51 comments

[ 2.4 ms ] story [ 116 ms ] thread
I use `dnsmasq` and configured it to return `NXDOMAIN` for a giant list of ad domains I found. It doesn’t have feature-parity with this, but the software was readily available for my platform, which was nice.
dnsmasq can read from /etc/hosts so you can automate it just using `curl` (or other standard UNIX tools):

   # the first command is a one time only job
   cp -vip /etc/hosts /etc/hosts.default

   # the following is the automation.
   curl http://someonewhocares.org/hosts/hosts --silent > /etc/hosts.sowc
   cat /etc/hosts.default /etc/hosts.sowc >> /etc/hosts

The other benefit of this is you can then just do a `dnsmasq reload` (since the hosts file is an external configuration file) rather than the full `dnsmasq restart` that dnsgate performs.
dnsmasq has an addn-hosts parameter, so you don't have to thrash your main hosts file.
Oh that's handy. Would also make the update even easier since you no longer need to preserve any host-specific entries so a simple one liner in `curl` or `wget` would be enough.

Thanks for the recommendation.

I'm trying to think of a use case for addn-hosts in dnsgate.

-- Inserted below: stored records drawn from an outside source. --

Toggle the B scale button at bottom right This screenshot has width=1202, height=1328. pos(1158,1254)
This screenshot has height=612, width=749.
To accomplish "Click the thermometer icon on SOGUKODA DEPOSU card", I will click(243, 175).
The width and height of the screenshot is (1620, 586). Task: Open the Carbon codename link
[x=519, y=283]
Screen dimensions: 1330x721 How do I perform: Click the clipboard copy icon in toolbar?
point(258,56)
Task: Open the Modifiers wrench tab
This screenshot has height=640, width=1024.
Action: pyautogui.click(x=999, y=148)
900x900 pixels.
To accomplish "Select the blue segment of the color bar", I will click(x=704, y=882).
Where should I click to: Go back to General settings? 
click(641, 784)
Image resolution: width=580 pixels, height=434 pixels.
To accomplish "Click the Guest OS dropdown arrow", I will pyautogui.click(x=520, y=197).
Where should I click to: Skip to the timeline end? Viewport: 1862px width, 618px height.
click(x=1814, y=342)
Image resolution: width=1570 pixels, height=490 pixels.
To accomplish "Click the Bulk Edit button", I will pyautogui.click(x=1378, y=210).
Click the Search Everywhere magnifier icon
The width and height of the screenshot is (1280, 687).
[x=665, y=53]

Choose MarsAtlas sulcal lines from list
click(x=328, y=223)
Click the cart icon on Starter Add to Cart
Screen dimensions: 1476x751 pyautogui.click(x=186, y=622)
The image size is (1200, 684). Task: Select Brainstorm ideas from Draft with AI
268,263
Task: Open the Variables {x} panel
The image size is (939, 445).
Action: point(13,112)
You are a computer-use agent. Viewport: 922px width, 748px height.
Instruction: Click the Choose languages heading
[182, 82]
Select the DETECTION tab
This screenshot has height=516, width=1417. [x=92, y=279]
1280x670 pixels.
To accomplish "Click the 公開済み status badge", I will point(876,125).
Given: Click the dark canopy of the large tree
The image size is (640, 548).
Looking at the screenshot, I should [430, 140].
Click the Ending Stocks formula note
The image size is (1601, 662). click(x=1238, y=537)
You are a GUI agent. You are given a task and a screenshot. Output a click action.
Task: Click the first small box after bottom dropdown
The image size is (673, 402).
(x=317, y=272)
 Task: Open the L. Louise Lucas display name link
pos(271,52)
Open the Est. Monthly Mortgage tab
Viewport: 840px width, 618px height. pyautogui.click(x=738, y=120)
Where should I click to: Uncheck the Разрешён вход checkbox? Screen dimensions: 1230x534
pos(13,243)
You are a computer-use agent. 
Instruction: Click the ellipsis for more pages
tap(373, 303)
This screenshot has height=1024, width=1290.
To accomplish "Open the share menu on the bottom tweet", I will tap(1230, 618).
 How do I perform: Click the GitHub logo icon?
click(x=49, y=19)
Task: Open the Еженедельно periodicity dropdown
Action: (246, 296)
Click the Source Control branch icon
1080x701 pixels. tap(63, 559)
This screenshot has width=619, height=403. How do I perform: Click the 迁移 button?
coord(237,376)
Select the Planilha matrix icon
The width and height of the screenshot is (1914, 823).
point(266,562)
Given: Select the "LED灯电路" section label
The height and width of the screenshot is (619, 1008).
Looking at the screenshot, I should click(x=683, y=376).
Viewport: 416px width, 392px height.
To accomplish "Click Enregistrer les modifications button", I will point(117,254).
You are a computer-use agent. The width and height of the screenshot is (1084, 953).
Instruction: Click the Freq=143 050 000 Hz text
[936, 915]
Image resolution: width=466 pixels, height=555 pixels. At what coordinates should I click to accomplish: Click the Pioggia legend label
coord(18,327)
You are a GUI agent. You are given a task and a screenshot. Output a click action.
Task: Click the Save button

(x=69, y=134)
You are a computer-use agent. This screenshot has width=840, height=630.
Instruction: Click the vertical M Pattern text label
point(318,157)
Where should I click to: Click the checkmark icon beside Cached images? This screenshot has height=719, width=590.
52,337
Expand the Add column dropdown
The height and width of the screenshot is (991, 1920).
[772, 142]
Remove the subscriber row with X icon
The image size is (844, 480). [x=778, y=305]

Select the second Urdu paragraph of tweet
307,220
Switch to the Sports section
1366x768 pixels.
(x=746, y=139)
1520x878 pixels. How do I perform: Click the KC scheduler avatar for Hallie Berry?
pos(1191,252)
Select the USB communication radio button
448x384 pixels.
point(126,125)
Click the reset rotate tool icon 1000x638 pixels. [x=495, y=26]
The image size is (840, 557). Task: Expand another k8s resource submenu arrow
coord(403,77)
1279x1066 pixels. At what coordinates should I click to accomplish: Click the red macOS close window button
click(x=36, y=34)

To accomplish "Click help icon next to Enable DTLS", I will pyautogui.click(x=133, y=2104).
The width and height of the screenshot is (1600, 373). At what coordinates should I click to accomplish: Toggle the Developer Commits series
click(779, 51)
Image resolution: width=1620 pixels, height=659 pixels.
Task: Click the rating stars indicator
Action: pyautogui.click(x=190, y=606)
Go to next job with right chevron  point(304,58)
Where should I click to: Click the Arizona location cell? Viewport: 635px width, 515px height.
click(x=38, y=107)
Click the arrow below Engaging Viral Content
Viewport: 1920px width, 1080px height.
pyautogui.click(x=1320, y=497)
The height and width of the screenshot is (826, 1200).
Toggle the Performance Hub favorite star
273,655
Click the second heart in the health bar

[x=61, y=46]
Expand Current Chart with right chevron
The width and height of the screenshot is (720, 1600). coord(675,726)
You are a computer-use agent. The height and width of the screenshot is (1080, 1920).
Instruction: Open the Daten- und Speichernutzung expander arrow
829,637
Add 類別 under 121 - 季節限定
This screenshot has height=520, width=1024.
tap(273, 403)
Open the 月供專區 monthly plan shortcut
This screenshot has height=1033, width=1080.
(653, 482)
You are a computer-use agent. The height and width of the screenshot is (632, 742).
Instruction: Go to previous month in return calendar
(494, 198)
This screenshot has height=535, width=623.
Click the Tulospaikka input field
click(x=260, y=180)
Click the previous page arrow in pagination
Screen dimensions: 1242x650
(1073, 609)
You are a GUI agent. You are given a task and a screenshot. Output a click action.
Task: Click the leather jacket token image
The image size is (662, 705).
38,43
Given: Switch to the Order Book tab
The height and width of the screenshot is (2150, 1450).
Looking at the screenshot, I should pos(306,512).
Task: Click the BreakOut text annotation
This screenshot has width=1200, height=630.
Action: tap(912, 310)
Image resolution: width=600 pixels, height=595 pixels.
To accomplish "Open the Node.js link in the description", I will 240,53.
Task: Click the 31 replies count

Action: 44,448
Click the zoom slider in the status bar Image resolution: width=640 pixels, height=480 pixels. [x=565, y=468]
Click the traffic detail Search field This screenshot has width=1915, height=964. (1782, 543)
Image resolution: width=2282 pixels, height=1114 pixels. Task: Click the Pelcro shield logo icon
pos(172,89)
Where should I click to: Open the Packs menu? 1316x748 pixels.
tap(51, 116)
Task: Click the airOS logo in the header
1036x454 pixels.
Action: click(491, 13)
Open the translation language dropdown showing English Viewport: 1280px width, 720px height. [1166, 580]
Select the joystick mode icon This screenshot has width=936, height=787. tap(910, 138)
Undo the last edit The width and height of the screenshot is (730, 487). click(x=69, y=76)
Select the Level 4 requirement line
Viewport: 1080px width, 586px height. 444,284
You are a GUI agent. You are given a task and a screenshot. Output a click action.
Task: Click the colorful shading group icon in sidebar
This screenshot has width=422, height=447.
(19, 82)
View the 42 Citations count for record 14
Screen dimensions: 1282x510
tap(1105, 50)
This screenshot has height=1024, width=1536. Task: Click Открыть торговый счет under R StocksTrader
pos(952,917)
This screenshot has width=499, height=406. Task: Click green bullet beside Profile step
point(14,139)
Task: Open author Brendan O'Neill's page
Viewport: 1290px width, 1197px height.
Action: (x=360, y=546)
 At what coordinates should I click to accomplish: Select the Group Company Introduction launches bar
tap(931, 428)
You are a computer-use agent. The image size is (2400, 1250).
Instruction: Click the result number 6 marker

If the user is not using dnsmasq, then they are stuck with /etc/hosts, if they are using dnsmasq then they might as well use a dnsmasq syntax file so '--block-at-tld' can be used. dnsmasq.conf has an include syntax:

echo "conf-file=/etc/dnsgate/generated_blacklist.conf" >> /etc/dnsmasq.conf

But having the entries in /etc/hosts should on Unix in most cases cause your computer to find it there right away without DNS lookup. Are you using dnsmasq locally on the host computer or to serve other computers as well? In the latter case, I see the point (though if I were to use dnsmasq I wouldn't intermix the hosts file).
There wouldn't be any point running dnsmasq only for a local machine :)

RE intermixing hosts file: dnsmasq supports reading from additional hosts files other than /etc/hosts (thank to creshal for that suggestion: https://news.ycombinator.com/item?id=10580082)

I run dnsmasq locally (and silently redirect all traffic from a certain uid with an iptables rule) to do adblocking and ... minimal parental control on my son's laptop. it is pretty great, I don't have to worry about him using the neighbor's wifi to get around my rules. ;)
Another benefit is it caches DNS lookups.
is this on a PC or a router?
On a laptop. Otherwise I wouldn't know the uid. All users (including services) are allowed outgoing port 53/udp, except my son's user.
Silently putting data fetched over unauthenticated HTTP into your hosts file doesn't sound like a great idea.
Good point. Sadly that's pretty much how all adblockers keep up-to-date (albeit at least with TLS). Though pragmatically even if the update was manual, you still need to place some trust in the site when dealing with files of that size. Granted it would be better if those resources served TLS, but that would only prevent MITM and not the file being dodgy from source (eg site hacked).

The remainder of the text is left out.